Le procureur Sébastien de la Touannelors de l'interrogatoire de Claude Guéant
"Je n'ai jamais caché quoi que ce soit !", s'offusque l'octogénaire, assurant avoir mis fin à ses relations avec "monsieur Takieddine" dès lors que "les relations syriennes se sont traitées directement avec le gouvernement syrien". Le procureur oppose "deux réunions à l'Elysée en 2009", dont l'accusation a retrouvé la trace. La mémoire de Claude Guéant n'en a retenu qu'une, pour la "fermeture du dossier Senoussi". Comprendre Abdallah Senoussi, l'ancien patron du renseignement militaire libyen, condamné à perpétuité en son absence par la justice française en 1999, pour son rôle dans l'attentat du DC-10 d'UTA. Selon l'accusation, la levée de son mandat d'arrêt faisait partie des contreparties du pacte de corruption. "Vous aviez encore confiance en Takieddine après le piège qu'il vous avait tendu avec Senoussi ?", s'interroge l'avocat Vincent Ollivier, qui représente les victimes françaises de l'attentat.
"Le cardinal" en mauvaise posture
Claude Guéant a toujours affirmé que l'intermédiaire l'avait piégé en lui faisant rencontrer, hors de tout circuit officiel, Abdallah Senoussi, lors de sa visite à Tripoli le 1er octobre 2005 pour préparer celle de Nicolas Sarkozy quelques jours plus tard. Celui qui a longtemps été surnommé "le cardinal", pour sa "passion du secret, du renseignement et du réseau parallèle", comme le rappelle la partie civile, jure n'avoir rien vu venir. "Ziad Takieddine m'appelle pour me dire : 'Je vais vous faire rencontrer quelqu'un de très important'. Et c'est ainsi que je me suis retrouvé à rencontrer monsieur Senoussi", résume-t-il, elliptique.
La présidente, Nathalie Gavarino, écarquille les yeux : "Vous êtes directeur de cabinet du ministère de l'Intérieur et vous ne vous posez aucune question sur l'endroit où vous allez ?" "On m'a seulement dit que j'allais dîner dans un restaurant avec quelqu'un de très important", répète le prévenu, qui semble alors rapetisser sur sa chaise.

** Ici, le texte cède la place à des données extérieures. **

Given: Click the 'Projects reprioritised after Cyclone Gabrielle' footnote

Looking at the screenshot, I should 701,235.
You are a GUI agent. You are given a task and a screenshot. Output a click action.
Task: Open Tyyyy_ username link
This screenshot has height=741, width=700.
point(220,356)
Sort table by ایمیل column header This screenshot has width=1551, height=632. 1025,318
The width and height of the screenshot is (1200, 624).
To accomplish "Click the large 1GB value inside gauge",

"Et ?", relance la magistrate. "Nous prenons un repas ensemble, nous avons évidemment bavardé des relations entre la France et la Libye et leur avenir", poursuit Claude Guéant, comme s'il ne parlait alors pas avec quelqu'un "condamné pour 170 morts", relève la présidente. "Je suis mal à l'aise", concède son interlocuteur du bout des lèvres, peinant à justifier pourquoi il ne s'est pas levé pour échapper au "traquenard".

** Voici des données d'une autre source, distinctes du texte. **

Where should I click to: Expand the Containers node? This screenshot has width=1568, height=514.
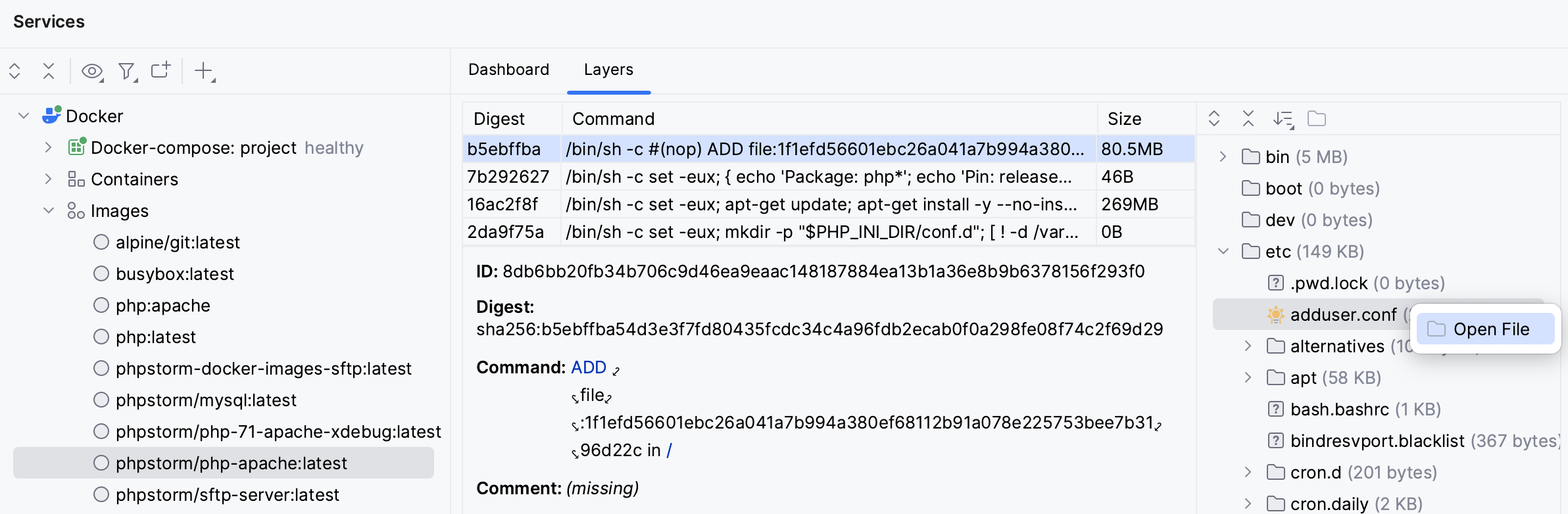[47, 179]
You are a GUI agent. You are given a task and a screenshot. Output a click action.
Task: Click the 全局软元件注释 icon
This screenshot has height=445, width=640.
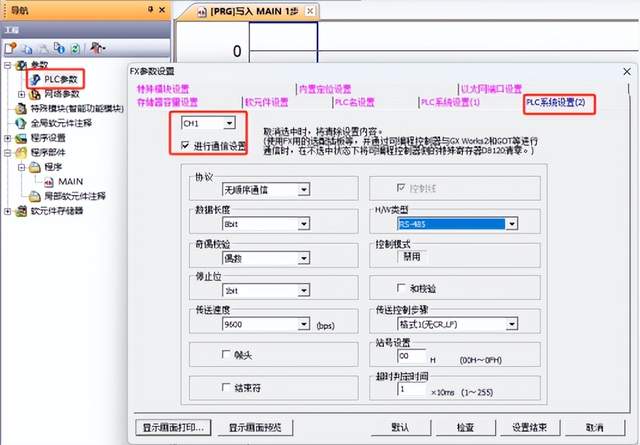tap(20, 123)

"Si un jour, vous entendez le mot 'intermédiaire'..."
"Je n'ai pas le droit de faire un esclandre, je dois aller jusqu'au bout", au risque, sinon, de "saccager la visite de Nicolas Sarkozy et dégrader les relations", argue encore Claude Guéant, regrettant sa "naïveté" et son "imprudence". Sous les yeux de son ancien mentor, assis à deux mètres, il maintient "n'en avoir pas parlé" à son retour à Paris. "Je n'avais pas envie de dire à mon ministre que je m'étais fait berner", lance-t-il, après cet échange accablant pour sa défense.
Peut-être Claude Guéant aurait-il dû faire comme Brice Hortefeux l'a conseillé à ses enfants ? La veille, l'ancien ministre de l'Intérieur, 66 ans, ami proche de Nicolas Sarkozy, a passé lui aussi son interrogatoire à prendre ses distances avec Ziad Takieddine, malgré leur "sept à huit rencontres", entre "deux après-midi" sur le yacht de l'homme d'affaires à Antibes, des dîners dans son hôtel particulier à Paris, un voyage en Arabie saoudite et deux déplacements en Libye, lors desquels il a également rencontré Abdallah Senoussi. "Je ne minimise pas et je ne grossis pas, je dis la vérité", a juré Brice Hortefeux, avant de raconter cette anecdote : "J'ai des enfants qui ont entre 20 et 25 ans, ils m'interrogent, j'ai dû leur expliquer pourquoi j'étais ici devant vous. Je leur ai dit une chose : 'Si un jour, vous entendez le mot 'intermédiaire', vous partez en courant, vous ne restez pas'."